Township in Pennsylvania, US

Windsor Township is a township in Berks County, Pennsylvania, United States. The population was 2,279 at the 2010 census.

==Geography==
According to the U.S. Census Bureau, the township has a total area of 22.6 square miles (58.5 km^{2}), of which 22.5 square miles (58.2 km^{2}) is land and 0.1 square mile (0.3 km^{2}) (0.58%) is water. The town was drained by the Schuylkill River and its northern portion is located on Blue Mountain. The township's villages include Dreibelbis (also in Greenwich Township), Edenburg, and Windsor Castle.

Adjacent municipalities
- Albany Township (northeast)
- Greenwich Township (east)
- Perry Township (south)
- Tilden Township (west)
- Hamburg (west)
- West Brunswick Township, Schuylkill County (northwest)

==Demographics==
As of the 2000 census, there were 2,392 people, 842 households, and 628 families living in the township. The population density was 106.5 PD/sqmi. There were 939 housing units at an average density of 41.8 /sqmi. The racial makeup of the township was 97.95% White, 0.59% African American, 0.04% Native American, 0.13% Asian, 0.54% from other races, and 0.75% from two or more races. Hispanic or Latino of any race were 1.30%.
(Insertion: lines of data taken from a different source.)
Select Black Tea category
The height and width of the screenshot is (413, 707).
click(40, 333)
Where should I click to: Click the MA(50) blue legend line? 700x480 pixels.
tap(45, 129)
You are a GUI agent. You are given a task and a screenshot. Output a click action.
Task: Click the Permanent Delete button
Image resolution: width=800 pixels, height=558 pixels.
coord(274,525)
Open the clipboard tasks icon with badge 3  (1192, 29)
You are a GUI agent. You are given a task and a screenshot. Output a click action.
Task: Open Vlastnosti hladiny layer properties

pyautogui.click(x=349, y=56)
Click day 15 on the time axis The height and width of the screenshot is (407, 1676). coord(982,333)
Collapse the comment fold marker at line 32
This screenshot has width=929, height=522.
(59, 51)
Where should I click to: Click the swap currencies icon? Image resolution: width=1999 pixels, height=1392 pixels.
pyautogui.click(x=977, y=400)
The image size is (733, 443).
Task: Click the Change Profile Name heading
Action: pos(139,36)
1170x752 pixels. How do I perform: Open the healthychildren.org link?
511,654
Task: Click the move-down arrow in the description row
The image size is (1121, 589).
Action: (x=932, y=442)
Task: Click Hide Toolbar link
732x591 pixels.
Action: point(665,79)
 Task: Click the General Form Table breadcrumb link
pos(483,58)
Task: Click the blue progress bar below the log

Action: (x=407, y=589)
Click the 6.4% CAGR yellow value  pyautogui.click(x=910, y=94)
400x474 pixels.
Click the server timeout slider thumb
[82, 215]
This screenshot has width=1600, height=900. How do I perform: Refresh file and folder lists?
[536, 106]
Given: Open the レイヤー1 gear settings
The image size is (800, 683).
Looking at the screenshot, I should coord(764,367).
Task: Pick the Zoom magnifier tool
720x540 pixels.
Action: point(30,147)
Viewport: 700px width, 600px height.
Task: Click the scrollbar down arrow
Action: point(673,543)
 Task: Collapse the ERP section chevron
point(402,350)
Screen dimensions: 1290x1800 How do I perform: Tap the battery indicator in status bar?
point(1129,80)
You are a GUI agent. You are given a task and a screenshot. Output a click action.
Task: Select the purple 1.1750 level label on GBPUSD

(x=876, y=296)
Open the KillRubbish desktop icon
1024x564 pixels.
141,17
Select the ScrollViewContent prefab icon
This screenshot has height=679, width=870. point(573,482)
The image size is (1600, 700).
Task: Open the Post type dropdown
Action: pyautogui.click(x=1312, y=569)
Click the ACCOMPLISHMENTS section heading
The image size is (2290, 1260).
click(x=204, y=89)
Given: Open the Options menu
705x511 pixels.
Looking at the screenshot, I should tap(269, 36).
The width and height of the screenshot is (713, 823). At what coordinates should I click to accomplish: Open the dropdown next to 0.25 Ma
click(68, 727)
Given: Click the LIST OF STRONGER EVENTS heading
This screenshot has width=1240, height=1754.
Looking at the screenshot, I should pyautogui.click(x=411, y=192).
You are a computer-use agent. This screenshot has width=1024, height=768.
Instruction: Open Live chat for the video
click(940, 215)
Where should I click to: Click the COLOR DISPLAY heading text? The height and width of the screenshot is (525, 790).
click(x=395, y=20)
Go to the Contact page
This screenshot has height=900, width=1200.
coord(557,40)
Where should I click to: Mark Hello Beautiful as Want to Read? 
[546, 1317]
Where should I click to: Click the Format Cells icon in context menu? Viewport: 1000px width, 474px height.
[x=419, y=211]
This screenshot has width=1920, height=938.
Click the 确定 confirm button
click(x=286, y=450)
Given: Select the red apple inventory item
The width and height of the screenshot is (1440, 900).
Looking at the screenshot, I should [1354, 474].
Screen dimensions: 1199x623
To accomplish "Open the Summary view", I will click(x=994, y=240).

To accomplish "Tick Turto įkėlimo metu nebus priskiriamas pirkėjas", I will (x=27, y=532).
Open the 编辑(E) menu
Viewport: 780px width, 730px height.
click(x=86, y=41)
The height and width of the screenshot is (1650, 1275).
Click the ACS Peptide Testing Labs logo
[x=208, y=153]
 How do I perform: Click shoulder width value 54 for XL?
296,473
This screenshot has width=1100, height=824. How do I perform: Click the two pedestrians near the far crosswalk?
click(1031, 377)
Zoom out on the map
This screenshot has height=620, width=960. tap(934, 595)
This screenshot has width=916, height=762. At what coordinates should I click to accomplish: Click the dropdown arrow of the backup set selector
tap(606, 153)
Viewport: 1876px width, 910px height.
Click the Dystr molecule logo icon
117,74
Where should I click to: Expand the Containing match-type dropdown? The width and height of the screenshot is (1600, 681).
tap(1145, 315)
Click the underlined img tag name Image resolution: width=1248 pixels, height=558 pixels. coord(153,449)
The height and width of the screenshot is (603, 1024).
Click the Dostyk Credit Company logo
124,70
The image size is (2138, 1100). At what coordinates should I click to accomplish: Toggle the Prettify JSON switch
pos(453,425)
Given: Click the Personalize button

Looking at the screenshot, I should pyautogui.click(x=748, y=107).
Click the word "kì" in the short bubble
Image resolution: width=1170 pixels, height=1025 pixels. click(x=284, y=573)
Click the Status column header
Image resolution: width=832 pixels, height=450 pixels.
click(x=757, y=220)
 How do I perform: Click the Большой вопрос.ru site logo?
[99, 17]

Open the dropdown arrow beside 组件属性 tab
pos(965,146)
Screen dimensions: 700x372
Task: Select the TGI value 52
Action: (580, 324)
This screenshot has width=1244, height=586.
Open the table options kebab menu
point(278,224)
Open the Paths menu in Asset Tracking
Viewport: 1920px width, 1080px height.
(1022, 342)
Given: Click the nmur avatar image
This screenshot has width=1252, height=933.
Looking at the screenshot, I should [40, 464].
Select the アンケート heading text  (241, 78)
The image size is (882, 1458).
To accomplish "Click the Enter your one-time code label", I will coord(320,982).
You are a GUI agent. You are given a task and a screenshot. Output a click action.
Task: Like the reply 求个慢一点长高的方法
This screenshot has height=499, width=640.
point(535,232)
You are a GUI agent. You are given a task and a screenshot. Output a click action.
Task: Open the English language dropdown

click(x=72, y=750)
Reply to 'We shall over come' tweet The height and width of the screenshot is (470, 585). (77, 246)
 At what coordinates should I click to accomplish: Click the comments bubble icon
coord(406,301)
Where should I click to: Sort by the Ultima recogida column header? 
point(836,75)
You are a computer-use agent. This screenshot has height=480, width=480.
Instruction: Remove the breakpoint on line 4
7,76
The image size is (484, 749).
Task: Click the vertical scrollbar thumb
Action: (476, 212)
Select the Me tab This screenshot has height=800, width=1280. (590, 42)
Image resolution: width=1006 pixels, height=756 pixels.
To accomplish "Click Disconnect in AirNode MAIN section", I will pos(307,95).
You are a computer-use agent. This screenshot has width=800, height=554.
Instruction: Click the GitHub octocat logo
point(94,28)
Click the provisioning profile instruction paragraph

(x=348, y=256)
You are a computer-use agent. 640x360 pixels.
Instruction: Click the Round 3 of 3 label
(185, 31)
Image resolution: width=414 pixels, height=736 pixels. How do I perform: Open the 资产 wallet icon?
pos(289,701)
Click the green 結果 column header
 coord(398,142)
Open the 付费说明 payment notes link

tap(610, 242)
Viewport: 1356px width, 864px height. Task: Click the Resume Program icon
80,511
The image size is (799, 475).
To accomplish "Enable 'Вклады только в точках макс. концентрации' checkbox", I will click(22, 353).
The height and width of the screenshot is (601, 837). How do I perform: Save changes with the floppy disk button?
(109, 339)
There were 842 households, 30.4% had children under the age of 18 living with them, 64.6% were married couples living together, 6.1% had a female householder with no husband present, and 25.4% were non-families. 20.9% of households were made up of individuals, and 9.9% were one person aged 65 or older. The average household size was 2.57 and the average family size was 2.95.

The age distribution was 20.6% under the age of 18, 6.4% from 18 to 24, 31.5% from 25 to 44, 28.1% from 45 to 64, and 13.5% 65 or older. The median age was 41 years. For every 100 females, there were 101.3 males. For every 100 females age 18 and over, there were 100.8 males.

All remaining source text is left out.